[Dataset entries]
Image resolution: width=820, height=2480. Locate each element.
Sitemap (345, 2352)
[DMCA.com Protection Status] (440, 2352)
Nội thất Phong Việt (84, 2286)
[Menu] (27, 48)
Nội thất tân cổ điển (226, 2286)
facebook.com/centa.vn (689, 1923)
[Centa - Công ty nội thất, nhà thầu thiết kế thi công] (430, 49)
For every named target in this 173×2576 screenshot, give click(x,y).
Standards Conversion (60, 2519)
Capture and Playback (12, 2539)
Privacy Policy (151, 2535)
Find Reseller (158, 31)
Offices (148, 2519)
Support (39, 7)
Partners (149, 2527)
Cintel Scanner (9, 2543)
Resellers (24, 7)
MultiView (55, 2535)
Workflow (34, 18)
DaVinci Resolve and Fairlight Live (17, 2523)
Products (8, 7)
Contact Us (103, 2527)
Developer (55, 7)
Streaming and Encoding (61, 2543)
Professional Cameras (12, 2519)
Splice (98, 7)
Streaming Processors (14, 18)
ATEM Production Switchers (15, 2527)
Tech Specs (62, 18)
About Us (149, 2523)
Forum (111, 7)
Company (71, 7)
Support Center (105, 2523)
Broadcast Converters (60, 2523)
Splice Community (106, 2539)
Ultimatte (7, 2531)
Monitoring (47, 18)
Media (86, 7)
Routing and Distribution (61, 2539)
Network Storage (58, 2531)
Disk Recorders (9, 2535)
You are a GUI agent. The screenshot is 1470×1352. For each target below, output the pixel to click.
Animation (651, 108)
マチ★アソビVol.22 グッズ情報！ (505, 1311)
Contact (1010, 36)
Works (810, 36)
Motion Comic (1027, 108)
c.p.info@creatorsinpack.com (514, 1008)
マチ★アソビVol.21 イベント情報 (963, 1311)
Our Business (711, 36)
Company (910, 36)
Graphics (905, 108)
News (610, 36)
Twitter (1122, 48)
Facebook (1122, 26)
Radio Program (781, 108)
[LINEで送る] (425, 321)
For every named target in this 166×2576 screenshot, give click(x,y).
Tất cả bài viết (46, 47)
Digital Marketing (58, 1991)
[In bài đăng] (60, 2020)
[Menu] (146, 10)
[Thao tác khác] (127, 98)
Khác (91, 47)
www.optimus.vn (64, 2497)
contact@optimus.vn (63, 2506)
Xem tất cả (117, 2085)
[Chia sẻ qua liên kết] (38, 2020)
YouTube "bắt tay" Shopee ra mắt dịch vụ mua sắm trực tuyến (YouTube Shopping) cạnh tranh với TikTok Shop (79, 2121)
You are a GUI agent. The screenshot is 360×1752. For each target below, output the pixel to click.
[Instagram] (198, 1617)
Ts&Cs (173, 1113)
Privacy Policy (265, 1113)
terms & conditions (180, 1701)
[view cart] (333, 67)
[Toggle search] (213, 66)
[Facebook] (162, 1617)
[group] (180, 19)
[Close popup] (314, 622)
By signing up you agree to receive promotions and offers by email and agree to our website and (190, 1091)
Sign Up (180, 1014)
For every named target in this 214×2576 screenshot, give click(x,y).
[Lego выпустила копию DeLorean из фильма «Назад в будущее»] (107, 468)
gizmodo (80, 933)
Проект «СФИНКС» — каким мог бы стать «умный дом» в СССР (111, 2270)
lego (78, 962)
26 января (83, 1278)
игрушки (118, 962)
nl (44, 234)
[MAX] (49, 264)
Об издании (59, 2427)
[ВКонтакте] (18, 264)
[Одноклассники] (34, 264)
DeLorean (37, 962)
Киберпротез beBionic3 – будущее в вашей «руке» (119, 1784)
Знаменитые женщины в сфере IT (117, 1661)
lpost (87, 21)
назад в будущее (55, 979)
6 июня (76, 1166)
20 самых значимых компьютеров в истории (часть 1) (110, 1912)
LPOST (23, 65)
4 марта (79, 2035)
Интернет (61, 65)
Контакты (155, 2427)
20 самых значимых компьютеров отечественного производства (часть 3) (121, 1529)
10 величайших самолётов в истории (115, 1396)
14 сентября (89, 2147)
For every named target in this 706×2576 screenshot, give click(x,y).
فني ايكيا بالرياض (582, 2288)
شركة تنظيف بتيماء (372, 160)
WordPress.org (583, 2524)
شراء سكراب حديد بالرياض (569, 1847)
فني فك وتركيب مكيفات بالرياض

- _Task goal_
Return the lines from the one containing "By signing up" through the last line of the records. Include both ends and nothing else.

- _Solution to this exercise_
By signing up you agree to receive promotions and offers by email and agree to our website and (190, 1091)
Sign Up (180, 1014)
For every named target in this 214×2576 screenshot, give click(x,y).
[Lego выпустила копию DeLorean из фильма «Назад в будущее»] (107, 468)
gizmodo (80, 933)
Проект «СФИНКС» — каким мог бы стать «умный дом» в СССР (111, 2270)
lego (78, 962)
26 января (83, 1278)
игрушки (118, 962)
nl (44, 234)
[MAX] (49, 264)
Об издании (59, 2427)
[ВКонтакте] (18, 264)
[Одноклассники] (34, 264)
DeLorean (37, 962)
Киберпротез beBionic3 – будущее в вашей «руке» (119, 1784)
Знаменитые женщины в сфере IT (117, 1661)
lpost (87, 21)
назад в будущее (55, 979)
6 июня (76, 1166)
20 самых значимых компьютеров в истории (часть 1) (110, 1912)
LPOST (23, 65)
4 марта (79, 2035)
Интернет (61, 65)
Контакты (155, 2427)
20 самых значимых компьютеров отечественного производства (часть 3) (121, 1529)
10 величайших самолётов в истории (115, 1396)
14 сентября (89, 2147)
For every named target in this 706×2576 screenshot, give click(x,y).
فني ايكيا بالرياض (582, 2288)
شركة تنظيف بتيماء (372, 160)
WordPress.org (583, 2524)
شراء سكراب حديد بالرياض (569, 1847)
فني فك وتركيب مكيفات بالرياض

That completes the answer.